### Exercise inputs
______________________________

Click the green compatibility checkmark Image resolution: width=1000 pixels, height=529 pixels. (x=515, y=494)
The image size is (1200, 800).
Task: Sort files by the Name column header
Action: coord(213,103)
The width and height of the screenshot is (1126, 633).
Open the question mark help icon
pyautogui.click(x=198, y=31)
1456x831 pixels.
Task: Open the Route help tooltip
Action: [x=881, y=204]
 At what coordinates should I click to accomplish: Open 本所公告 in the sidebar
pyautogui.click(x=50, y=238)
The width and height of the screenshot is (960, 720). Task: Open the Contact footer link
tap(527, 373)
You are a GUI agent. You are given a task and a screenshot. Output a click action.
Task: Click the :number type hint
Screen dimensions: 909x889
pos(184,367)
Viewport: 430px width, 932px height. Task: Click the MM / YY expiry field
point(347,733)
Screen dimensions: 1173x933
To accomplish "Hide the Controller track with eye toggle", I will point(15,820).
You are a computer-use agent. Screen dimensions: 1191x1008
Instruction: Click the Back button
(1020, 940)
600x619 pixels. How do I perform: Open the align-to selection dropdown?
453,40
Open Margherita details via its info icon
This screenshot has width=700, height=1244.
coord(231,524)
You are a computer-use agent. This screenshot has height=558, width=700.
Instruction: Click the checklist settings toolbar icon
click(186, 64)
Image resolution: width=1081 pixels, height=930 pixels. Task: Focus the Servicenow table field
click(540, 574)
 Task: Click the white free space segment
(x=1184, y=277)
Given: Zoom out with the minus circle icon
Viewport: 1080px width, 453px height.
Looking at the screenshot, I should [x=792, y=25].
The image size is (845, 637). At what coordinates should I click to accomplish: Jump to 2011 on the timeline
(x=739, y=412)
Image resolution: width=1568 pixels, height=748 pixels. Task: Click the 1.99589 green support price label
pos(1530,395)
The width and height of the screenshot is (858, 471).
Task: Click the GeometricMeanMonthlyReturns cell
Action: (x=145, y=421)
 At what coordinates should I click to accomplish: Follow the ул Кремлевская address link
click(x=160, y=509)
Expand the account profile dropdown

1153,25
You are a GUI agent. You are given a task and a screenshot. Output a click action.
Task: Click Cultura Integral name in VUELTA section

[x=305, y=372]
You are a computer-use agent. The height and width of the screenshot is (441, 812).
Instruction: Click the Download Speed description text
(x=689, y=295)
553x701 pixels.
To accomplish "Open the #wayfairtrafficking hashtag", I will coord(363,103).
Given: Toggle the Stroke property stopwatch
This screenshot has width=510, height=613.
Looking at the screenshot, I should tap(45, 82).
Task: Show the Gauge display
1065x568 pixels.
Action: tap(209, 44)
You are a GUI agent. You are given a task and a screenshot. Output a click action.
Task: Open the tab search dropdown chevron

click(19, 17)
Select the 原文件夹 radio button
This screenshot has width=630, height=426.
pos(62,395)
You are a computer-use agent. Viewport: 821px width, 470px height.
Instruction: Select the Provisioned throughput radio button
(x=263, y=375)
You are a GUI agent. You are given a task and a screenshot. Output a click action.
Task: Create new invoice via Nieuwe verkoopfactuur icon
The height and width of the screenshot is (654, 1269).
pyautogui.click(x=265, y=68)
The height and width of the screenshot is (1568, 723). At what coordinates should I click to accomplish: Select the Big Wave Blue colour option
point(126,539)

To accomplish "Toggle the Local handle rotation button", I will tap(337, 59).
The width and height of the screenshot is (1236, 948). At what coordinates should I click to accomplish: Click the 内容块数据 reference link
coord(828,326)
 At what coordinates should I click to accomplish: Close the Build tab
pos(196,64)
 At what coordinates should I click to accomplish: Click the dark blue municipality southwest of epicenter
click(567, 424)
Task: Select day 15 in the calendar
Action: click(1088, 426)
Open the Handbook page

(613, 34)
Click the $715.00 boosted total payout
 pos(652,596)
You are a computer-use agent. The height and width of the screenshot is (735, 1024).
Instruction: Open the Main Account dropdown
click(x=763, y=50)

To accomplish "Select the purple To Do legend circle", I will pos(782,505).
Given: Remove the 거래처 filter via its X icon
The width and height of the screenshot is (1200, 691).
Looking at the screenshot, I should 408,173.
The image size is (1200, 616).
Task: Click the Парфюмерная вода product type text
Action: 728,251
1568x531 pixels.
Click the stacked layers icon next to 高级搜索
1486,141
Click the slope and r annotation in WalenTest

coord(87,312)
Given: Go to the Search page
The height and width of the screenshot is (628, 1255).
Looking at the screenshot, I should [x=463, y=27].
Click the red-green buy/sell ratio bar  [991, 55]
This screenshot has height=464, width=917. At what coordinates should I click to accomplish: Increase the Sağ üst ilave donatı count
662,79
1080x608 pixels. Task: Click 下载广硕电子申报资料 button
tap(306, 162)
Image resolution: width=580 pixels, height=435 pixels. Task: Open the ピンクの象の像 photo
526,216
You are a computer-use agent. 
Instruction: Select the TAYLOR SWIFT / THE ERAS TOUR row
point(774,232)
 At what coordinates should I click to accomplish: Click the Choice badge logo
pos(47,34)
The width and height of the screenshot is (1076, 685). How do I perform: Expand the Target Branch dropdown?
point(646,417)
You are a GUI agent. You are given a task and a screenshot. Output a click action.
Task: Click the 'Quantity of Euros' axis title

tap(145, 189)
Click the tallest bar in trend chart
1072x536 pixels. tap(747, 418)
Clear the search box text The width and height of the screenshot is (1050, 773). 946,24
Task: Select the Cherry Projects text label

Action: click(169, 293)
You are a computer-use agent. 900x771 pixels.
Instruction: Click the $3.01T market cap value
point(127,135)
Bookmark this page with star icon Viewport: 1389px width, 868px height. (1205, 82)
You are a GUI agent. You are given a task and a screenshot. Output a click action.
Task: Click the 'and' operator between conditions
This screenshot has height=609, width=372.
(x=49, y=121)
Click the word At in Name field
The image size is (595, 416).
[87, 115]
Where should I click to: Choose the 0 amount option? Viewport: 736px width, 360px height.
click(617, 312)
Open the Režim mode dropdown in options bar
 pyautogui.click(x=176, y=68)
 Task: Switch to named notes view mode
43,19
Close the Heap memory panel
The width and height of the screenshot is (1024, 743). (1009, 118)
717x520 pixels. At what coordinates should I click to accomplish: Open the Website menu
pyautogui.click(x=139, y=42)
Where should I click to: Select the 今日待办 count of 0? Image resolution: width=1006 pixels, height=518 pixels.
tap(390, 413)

______________________________

### What to work on
Retype the listing in full, keeping every word as it appears.

### Written answer
Click the green compatibility checkmark Image resolution: width=1000 pixels, height=529 pixels. (x=515, y=494)
The image size is (1200, 800).
Task: Sort files by the Name column header
Action: coord(213,103)
The width and height of the screenshot is (1126, 633).
Open the question mark help icon
pyautogui.click(x=198, y=31)
1456x831 pixels.
Task: Open the Route help tooltip
Action: [x=881, y=204]
 At what coordinates should I click to accomplish: Open 本所公告 in the sidebar
pyautogui.click(x=50, y=238)
The width and height of the screenshot is (960, 720). Task: Open the Contact footer link
tap(527, 373)
You are a GUI agent. You are given a task and a screenshot. Output a click action.
Task: Click the :number type hint
Screen dimensions: 909x889
pos(184,367)
Viewport: 430px width, 932px height. Task: Click the MM / YY expiry field
point(347,733)
Screen dimensions: 1173x933
To accomplish "Hide the Controller track with eye toggle", I will point(15,820).
You are a computer-use agent. Screen dimensions: 1191x1008
Instruction: Click the Back button
(1020, 940)
600x619 pixels. How do I perform: Open the align-to selection dropdown?
453,40
Open Margherita details via its info icon
This screenshot has width=700, height=1244.
coord(231,524)
You are a computer-use agent. This screenshot has height=558, width=700.
Instruction: Click the checklist settings toolbar icon
click(186, 64)
Image resolution: width=1081 pixels, height=930 pixels. Task: Focus the Servicenow table field
click(540, 574)
 Task: Click the white free space segment
(x=1184, y=277)
Given: Zoom out with the minus circle icon
Viewport: 1080px width, 453px height.
Looking at the screenshot, I should [x=792, y=25].
The image size is (845, 637). At what coordinates should I click to accomplish: Jump to 2011 on the timeline
(x=739, y=412)
Image resolution: width=1568 pixels, height=748 pixels. Task: Click the 1.99589 green support price label
pos(1530,395)
The width and height of the screenshot is (858, 471).
Task: Click the GeometricMeanMonthlyReturns cell
Action: (x=145, y=421)
 At what coordinates should I click to accomplish: Follow the ул Кремлевская address link
click(x=160, y=509)
Expand the account profile dropdown

1153,25
You are a GUI agent. You are given a task and a screenshot. Output a click action.
Task: Click Cultura Integral name in VUELTA section

[x=305, y=372]
You are a computer-use agent. The height and width of the screenshot is (441, 812).
Instruction: Click the Download Speed description text
(x=689, y=295)
553x701 pixels.
To accomplish "Open the #wayfairtrafficking hashtag", I will coord(363,103).
Given: Toggle the Stroke property stopwatch
This screenshot has width=510, height=613.
Looking at the screenshot, I should tap(45, 82).
Task: Show the Gauge display
1065x568 pixels.
Action: tap(209, 44)
You are a GUI agent. You are given a task and a screenshot. Output a click action.
Task: Open the tab search dropdown chevron

click(19, 17)
Select the 原文件夹 radio button
This screenshot has width=630, height=426.
pos(62,395)
You are a computer-use agent. Viewport: 821px width, 470px height.
Instruction: Select the Provisioned throughput radio button
(x=263, y=375)
You are a GUI agent. You are given a task and a screenshot. Output a click action.
Task: Create new invoice via Nieuwe verkoopfactuur icon
The height and width of the screenshot is (654, 1269).
pyautogui.click(x=265, y=68)
The height and width of the screenshot is (1568, 723). At what coordinates should I click to accomplish: Select the Big Wave Blue colour option
point(126,539)

To accomplish "Toggle the Local handle rotation button", I will tap(337, 59).
The width and height of the screenshot is (1236, 948). At what coordinates should I click to accomplish: Click the 内容块数据 reference link
coord(828,326)
 At what coordinates should I click to accomplish: Close the Build tab
pos(196,64)
 At what coordinates should I click to accomplish: Click the dark blue municipality southwest of epicenter
click(567, 424)
Task: Select day 15 in the calendar
Action: click(1088, 426)
Open the Handbook page

(613, 34)
Click the $715.00 boosted total payout
 pos(652,596)
You are a computer-use agent. The height and width of the screenshot is (735, 1024).
Instruction: Open the Main Account dropdown
click(x=763, y=50)

To accomplish "Select the purple To Do legend circle", I will pos(782,505).
Given: Remove the 거래처 filter via its X icon
The width and height of the screenshot is (1200, 691).
Looking at the screenshot, I should 408,173.
The image size is (1200, 616).
Task: Click the Парфюмерная вода product type text
Action: 728,251
1568x531 pixels.
Click the stacked layers icon next to 高级搜索
1486,141
Click the slope and r annotation in WalenTest

coord(87,312)
Given: Go to the Search page
The height and width of the screenshot is (628, 1255).
Looking at the screenshot, I should [x=463, y=27].
Click the red-green buy/sell ratio bar  [991, 55]
This screenshot has height=464, width=917. At what coordinates should I click to accomplish: Increase the Sağ üst ilave donatı count
662,79
1080x608 pixels. Task: Click 下载广硕电子申报资料 button
tap(306, 162)
Image resolution: width=580 pixels, height=435 pixels. Task: Open the ピンクの象の像 photo
526,216
You are a computer-use agent. 
Instruction: Select the TAYLOR SWIFT / THE ERAS TOUR row
point(774,232)
 At what coordinates should I click to accomplish: Click the Choice badge logo
pos(47,34)
The width and height of the screenshot is (1076, 685). How do I perform: Expand the Target Branch dropdown?
point(646,417)
You are a GUI agent. You are given a task and a screenshot. Output a click action.
Task: Click the 'Quantity of Euros' axis title

tap(145, 189)
Click the tallest bar in trend chart
1072x536 pixels. tap(747, 418)
Clear the search box text The width and height of the screenshot is (1050, 773). 946,24
Task: Select the Cherry Projects text label

Action: click(169, 293)
You are a computer-use agent. 900x771 pixels.
Instruction: Click the $3.01T market cap value
point(127,135)
Bookmark this page with star icon Viewport: 1389px width, 868px height. (1205, 82)
You are a GUI agent. You are given a task and a screenshot. Output a click action.
Task: Click the 'and' operator between conditions
This screenshot has height=609, width=372.
(x=49, y=121)
Click the word At in Name field
The image size is (595, 416).
[87, 115]
Where should I click to: Choose the 0 amount option? Viewport: 736px width, 360px height.
click(617, 312)
Open the Režim mode dropdown in options bar
 pyautogui.click(x=176, y=68)
 Task: Switch to named notes view mode
43,19
Close the Heap memory panel
The width and height of the screenshot is (1024, 743). (1009, 118)
717x520 pixels. At what coordinates should I click to accomplish: Open the Website menu
pyautogui.click(x=139, y=42)
Where should I click to: Select the 今日待办 count of 0? Image resolution: width=1006 pixels, height=518 pixels.
tap(390, 413)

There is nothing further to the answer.